El Gobierno de Chile promulgó la Ley N° 21.770, conocida como Ley Marco de Autorizaciones Sectoriales, que busca estandarizar y simplificar los procedimientos administrativos requeridos para habilitar proyectos sujetos a regulación. Esta normativa establece un marco general para la actuación de los órganos de la Administración del Estado, con el fin de entregar mayor certeza jurídica a titulares de proyectos y a la ciudadanía.
Impacto en la tramitación minera y energética
En el ámbito de la minería y la energía, la nueva ley busca reducir la dispersión normativa y los plazos asociados a permisos, favoreciendo la predictibilidad y la transparencia en procesos de inversión. Para sectores estratégicos como el cobre, litio e hidrógeno verde, la simplificación de autorizaciones representa un avance clave en la materialización de proyectos que dependen de aprobaciones sectoriales complejas.
La norma establece el Sistema para la Regulación y Evaluación Sectorial, integrado por ministerios, subsecretarías y servicios públicos con competencias vinculadas. Este sistema estará coordinado por la Oficina de Autorizaciones Sectoriales e Inversión, que tendrá la misión de supervisar el funcionamiento de los procedimientos y garantizar coherencia entre distintos organismos.

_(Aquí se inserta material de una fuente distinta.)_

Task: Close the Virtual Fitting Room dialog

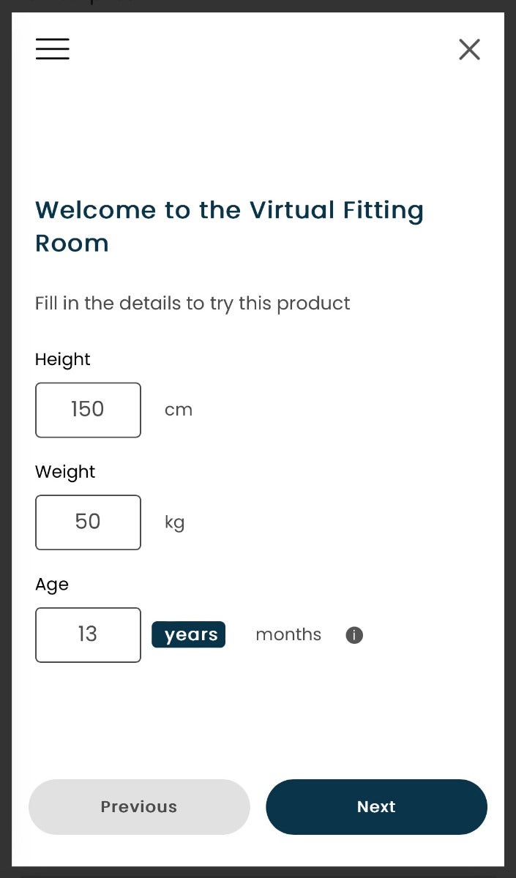Action: tap(469, 49)
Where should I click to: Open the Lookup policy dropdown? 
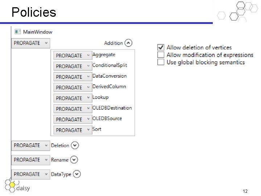(x=73, y=98)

Principios de estandarización y proporcionalidad
Entre los principios que guiarán la aplicación de la ley destacan la estandarización, previsibilidad, simplificación administrativa y costo-efectividad. En la práctica, esto implica que solicitudes similares deberán ser tramitadas de la misma forma en todo el país, evitando duplicidad de requisitos y reduciendo la discrecionalidad en la toma de decisiones.

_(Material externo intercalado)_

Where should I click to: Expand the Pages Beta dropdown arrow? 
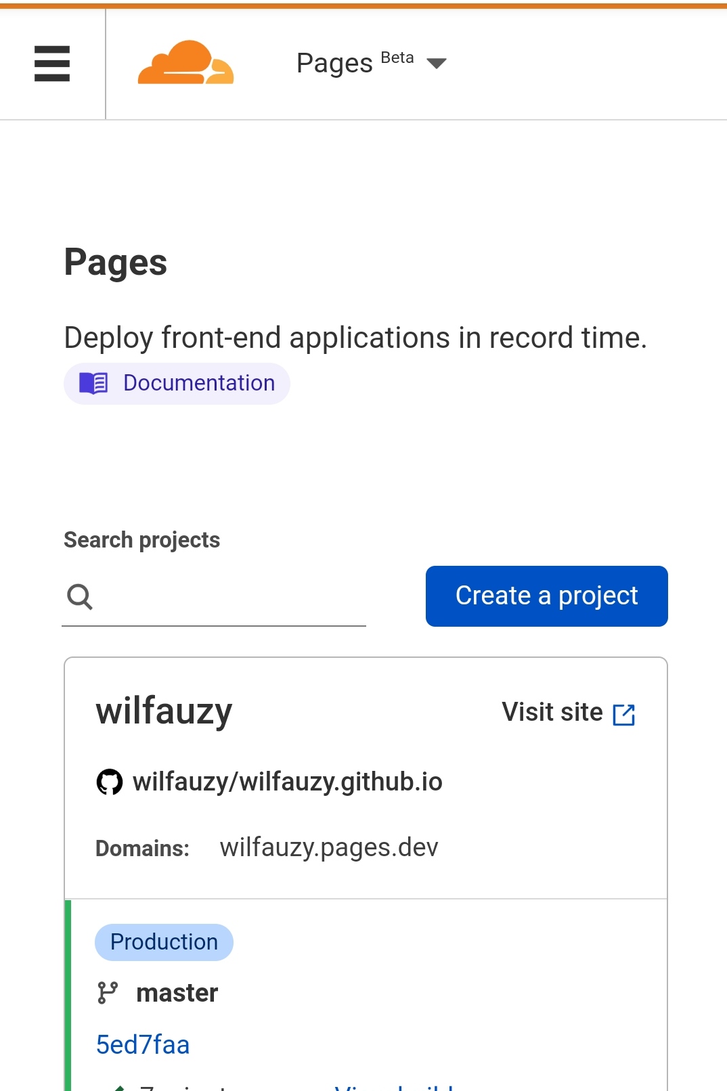(437, 64)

El texto legal excluye de su aplicación a materias como las autorizaciones tramitadas íntegramente en el Sistema de Evaluación de Impacto Ambiental (SEIA), las competencias del Banco Central, Fuerzas Armadas y concesiones mineras especiales reguladas por el Código de Minería. En el caso de proyectos sujetos a evaluación ambiental, los permisos sectoriales quedarán condicionados a la obtención de una resolución favorable.
Plazos y procedimientos digitales
La ley fija plazos máximos diferenciados para la tramitación de permisos, que oscilan entre 25 y 120 días dependiendo del tipo de autorización. Además, se establece la obligación de utilizar el Sistema de Información Unificado de Permisos Sectoriales (SUPER), una plataforma digital destinada a centralizar trámites y reducir la carga administrativa para inversionistas y autoridades.
Con la promulgación de esta normativa, nuestro país busca mejorar su competitividad regional frente a países como Perú y Argentina, que han adoptado mecanismos de incentivo a la inversión minera y energética. La expectativa es que la nueva ley permita agilizar el desarrollo de proyectos estratégicos sin debilitar los estándares de protección ambiental y social, fortaleciendo así la posición del país como polo de atracción de capital en los próximos años.